米国Baylor college of MedicineのGrace Lo氏

 近年、疫学研究などで変形性膝関節炎(KOA)とアテローム性血管疾患との関連が示され、変形性関節炎はメタボリック症候群の一要因である可能性も指摘されている。そこで、冠動脈疾患の重要なリスク因子である高血圧とKOA発症との関連を調べたところ、収縮期血圧や脈圧が高いほど、KOAの発症リスクが高いことが示された。10月26日から米国サンディエゴで開催されている米国リウマチ学会(ACR2013)で、米国Baylor college of MedicineのGrace Lo氏らが発表した。

 KOAの多施設観察研究OAI(Osteoarthritis Initiative)において、ベースラインでKOAを発症していない1931人を対象に、ベースラインの血圧、12カ月後、24カ月後、36カ月後、48カ月後におけるX線的KOAの発症(Kellgren and Lawrence[KL]分類のグレード>2)の有無を調べた。

 ベースラインの平均年齢は59.2歳、平均BMI:27.2kg/m2、男性42%。全体の61%は降圧剤を使用していなかった。降圧剤を使用していた人の内訳は、1剤20%、2剤13%、3剤5%、4剤1%だった。

 ベースラインの収縮期血圧を、1群(76-110mmHg)、2群(112-120mmHg)、3群(122-130mmHg)、4群(131-208mmHg)の4分位に分け、1群を基準としたKOA発症のオッズ比(OR)を求めた。

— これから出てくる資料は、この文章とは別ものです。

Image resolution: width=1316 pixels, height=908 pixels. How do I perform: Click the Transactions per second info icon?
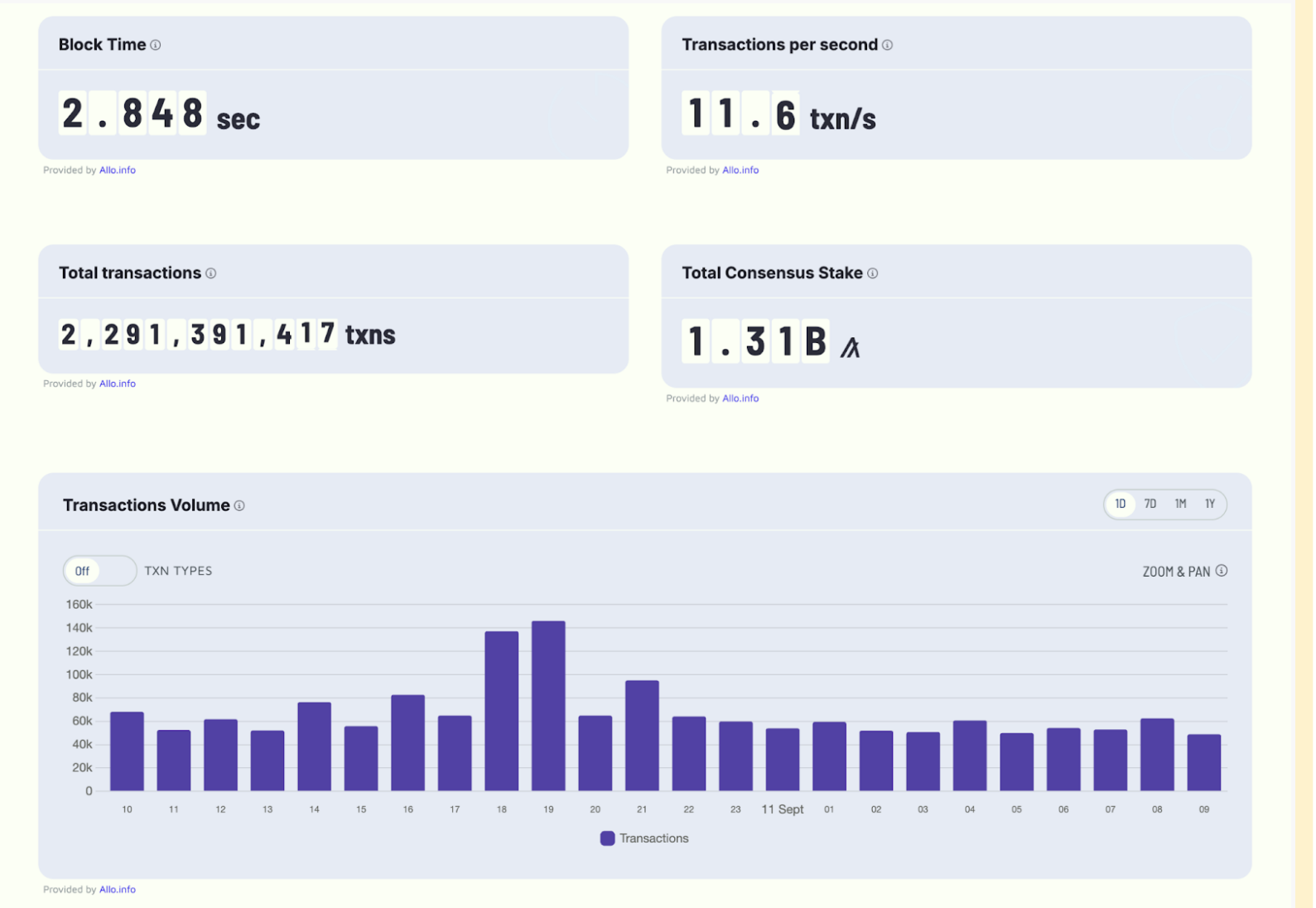889,46
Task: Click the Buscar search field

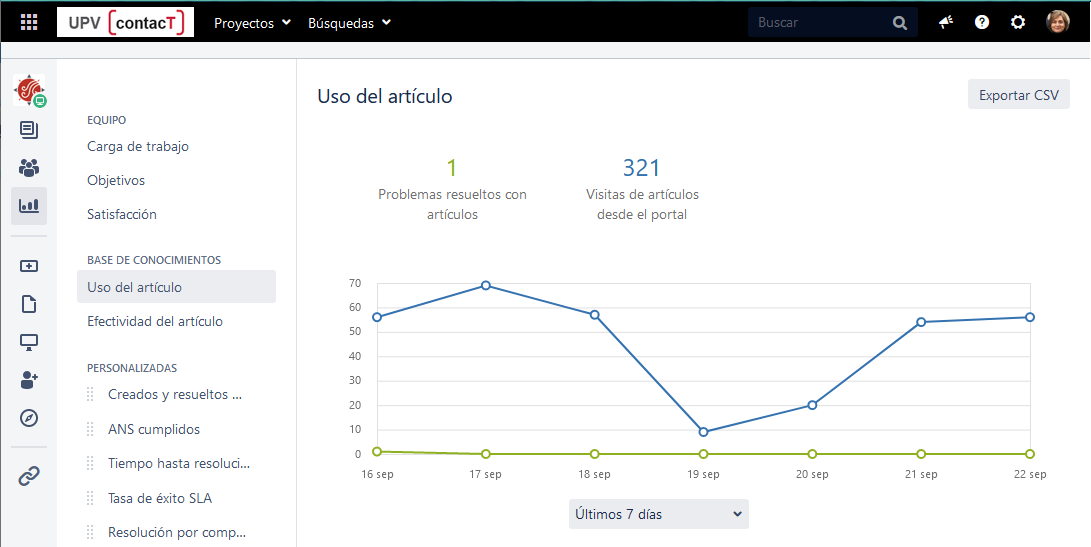Action: [x=820, y=23]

 その結果、2群OR:1.6(95%信頼区間〔CI〕:1.1-2.5)、3群OR:1.7(95%CI:1.1-2.7)、4群OR:1.8(95%CI:1.2-2.7)と、収縮期血圧が高い群ほどKOA発症率が有意に高かった(P for trend=0.007)。年齢、性、BMI、降圧剤の数、身体活動評価(PASE)、NSAID使用で補正後も有意な関連が見られた(P for trend=0.03)。

 脈圧についても同様に、1群(10-38mmHg)、2群(39-44mHg)、3群(45-54 mmHg)、4群(55-136mmHg)に4分位し、KOA発症のオッズ比を求めた。
 その結果、やはり脈圧が高い群ほどオッズ比は高く(P for trend=0.01)、全ての関連因子で補正を行った後のP for trendは0.05だった。

 しかし、拡張期血圧とKOAについては有意な関連は見られなかった。

 Lo氏は、「我々が知る限りは、収縮期血圧、脈圧とKOA発症の関連を示した研究はこれが初めて」と話し、「KOAと診断される前から痛みがあり、NSAIDを使用したために血圧が高くなった可能性や、身体活動量の低下や肥満があるためにKOAのリスクを高めている可能性なども考えられる。しかし、これらの因子で補正後も、高血圧とKOAリスクとの関連はかろうじて有意だった。高血圧の治療は、KOAのリスクを軽減する上でも重要である可能性があり、さらなる研究が必要」と考察した。